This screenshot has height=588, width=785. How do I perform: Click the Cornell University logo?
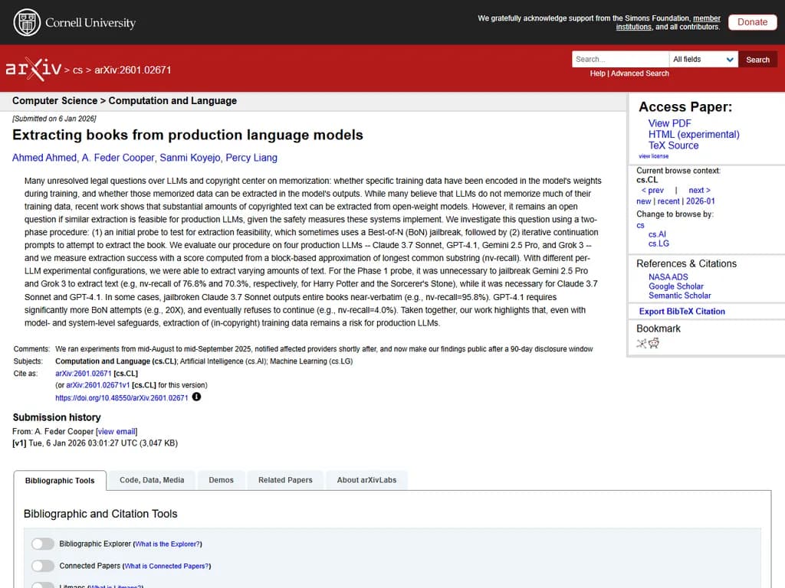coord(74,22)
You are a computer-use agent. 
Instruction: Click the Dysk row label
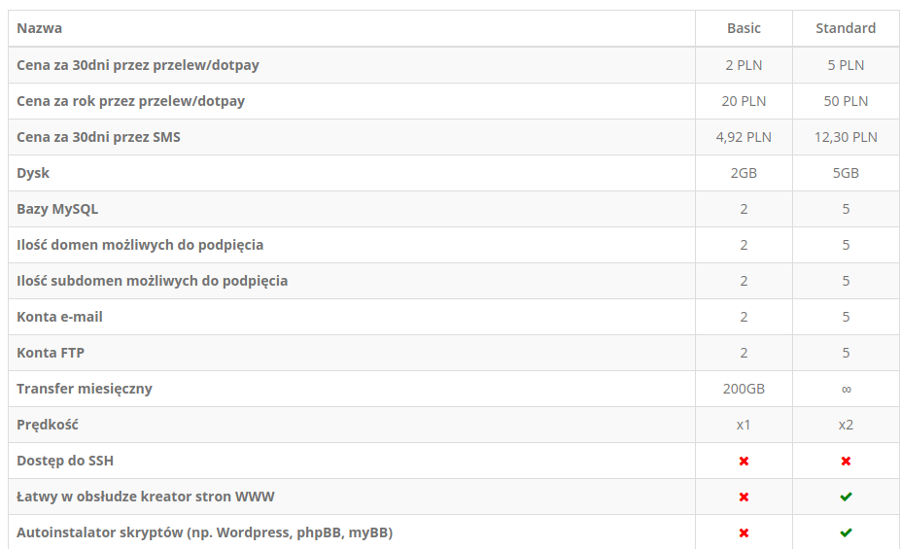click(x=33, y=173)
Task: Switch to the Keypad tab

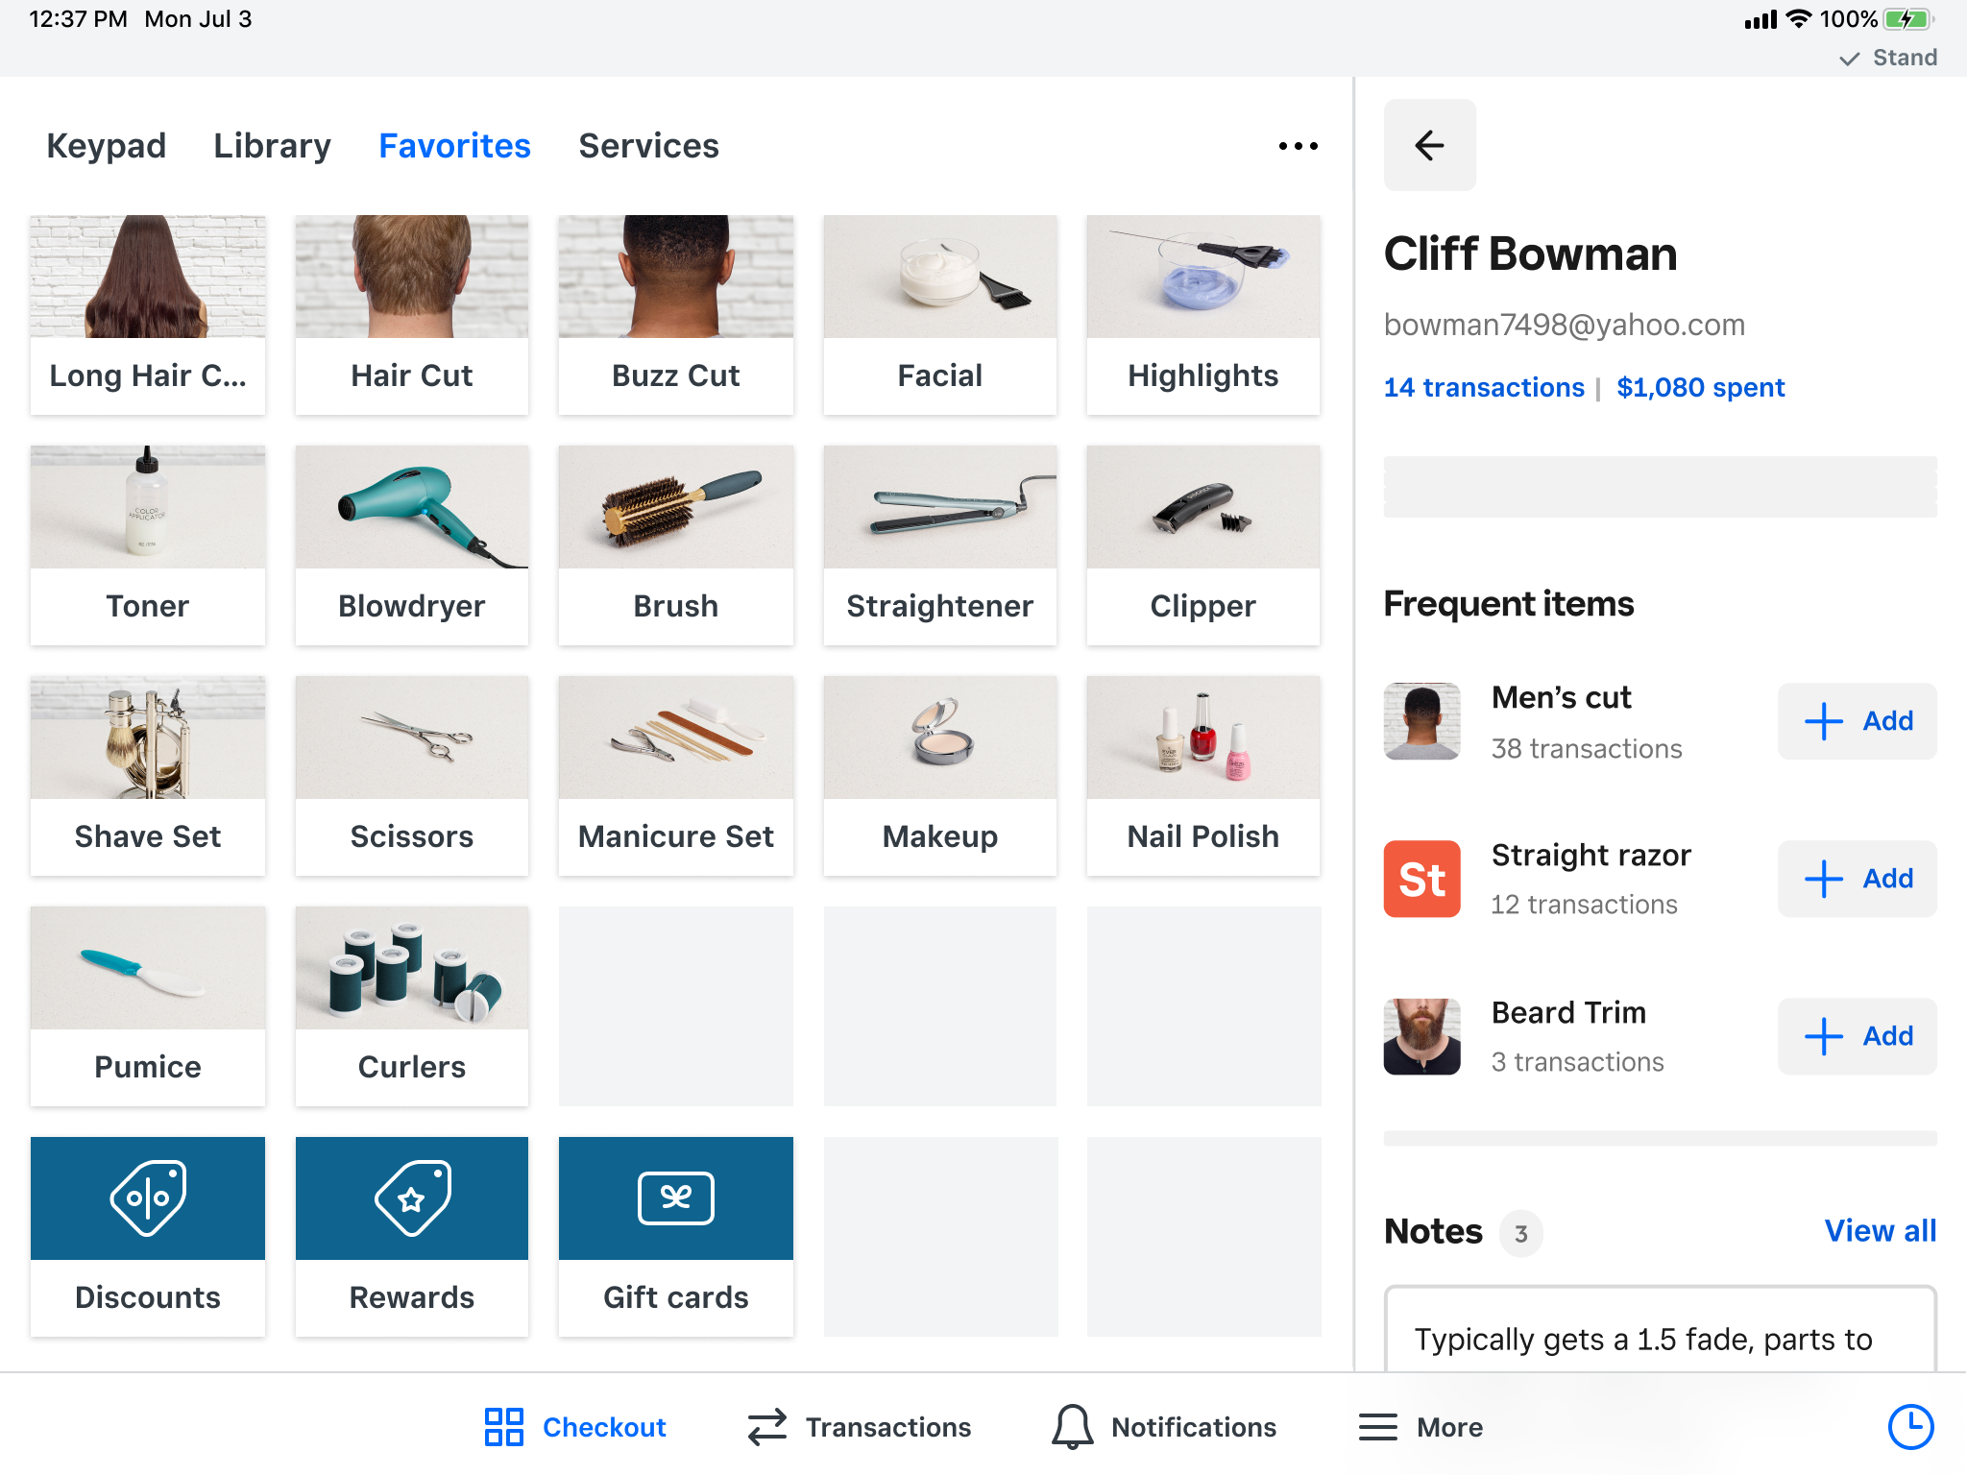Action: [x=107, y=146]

WRITTEN EXERCISE:
Render the data above as a two-column CSV with the header instruction,response, giving one row per instruction with its answer beside it. Put each field in double quotes, turn any line breaks into spaces, and leave out the pictures.

COMPLETE ANSWER:
instruction,response
"This screenshot has height=588, width=785. How do I perform: Click the Cornell University logo?","coord(74,22)"
"You are a computer-use agent. Instruction: Click the Dysk row label","click(x=33, y=173)"
"Task: Switch to the Keypad tab","Action: [x=107, y=146]"